_PASSAGE PROVIDED_.

How a culture answers the phone and signs an email is pure pragmatics — invisible rules that natives never think about and learners get subtly wrong. Swedish has three habits that surprise English speakers most: you answer the phone with your own name, not "hello"; you address business contacts with the casual du, not a formal title; and you sign emails with Mvh — short for Med vänliga hälsningar, the default "kind regards." Get these and you sound like you belong; miss them and you sound, to a Swede, oddly evasive or stiff.
Answering and starting a phone call
The headline rule: Swedes identify themselves by name immediately. When you pick up, you say your name (often your full name on a landline, your first name on a mobile among friends), or "Hej, det är [name]" — "Hi, it's [name]." Answering with a bare "Hallå?" and waiting for the caller to explain themselves can read as slightly evasive or impolite in a Swedish context.

_REQUEST_. Summarize the passage on Swedish phone and email habits in two sentences.

_DATA EXCERPT_.
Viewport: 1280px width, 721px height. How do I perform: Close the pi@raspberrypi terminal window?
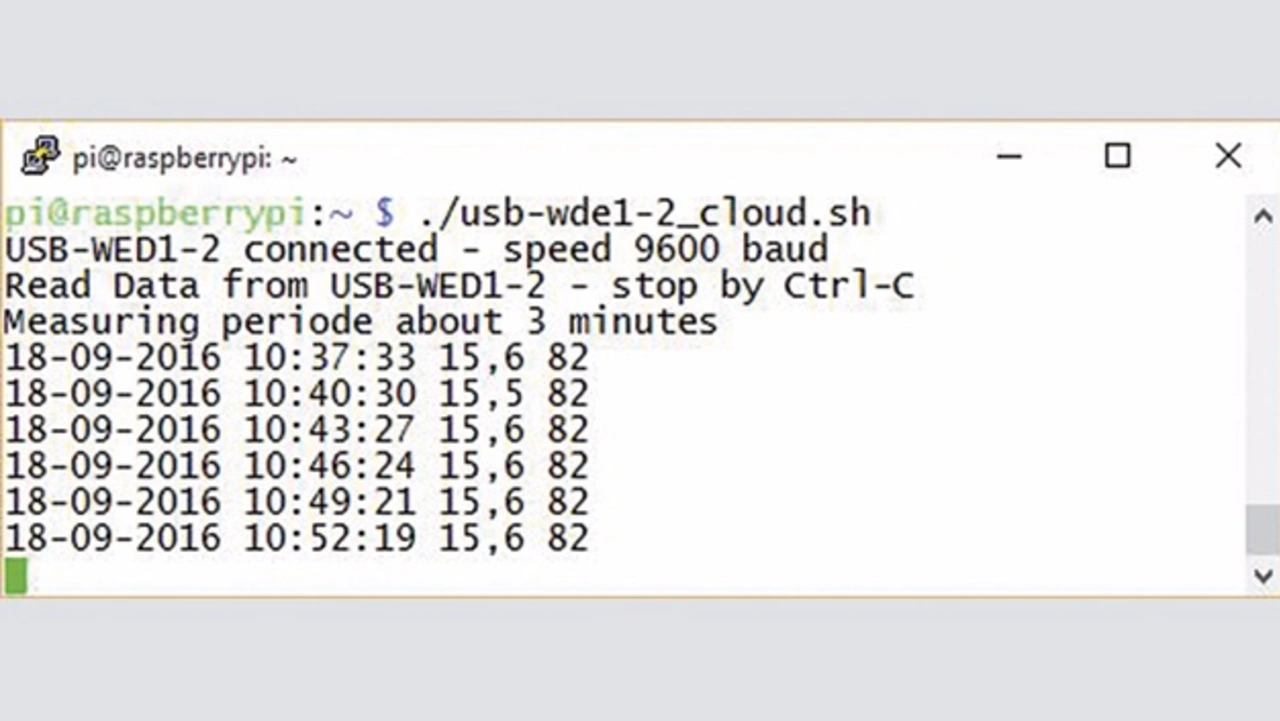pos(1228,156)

_FULL ANSWER_. Three Swedish habits surprise English speakers most: answering the phone with your own name rather than "hello," addressing business contacts with the casual du rather than a formal title, and signing emails with Mvh, short for Med vänliga hälsningar. When picking up a call, Swedes identify themselves by name immediately or say "Hej, det är [name]," because a bare "Hallå?" can read as slightly evasive or impolite.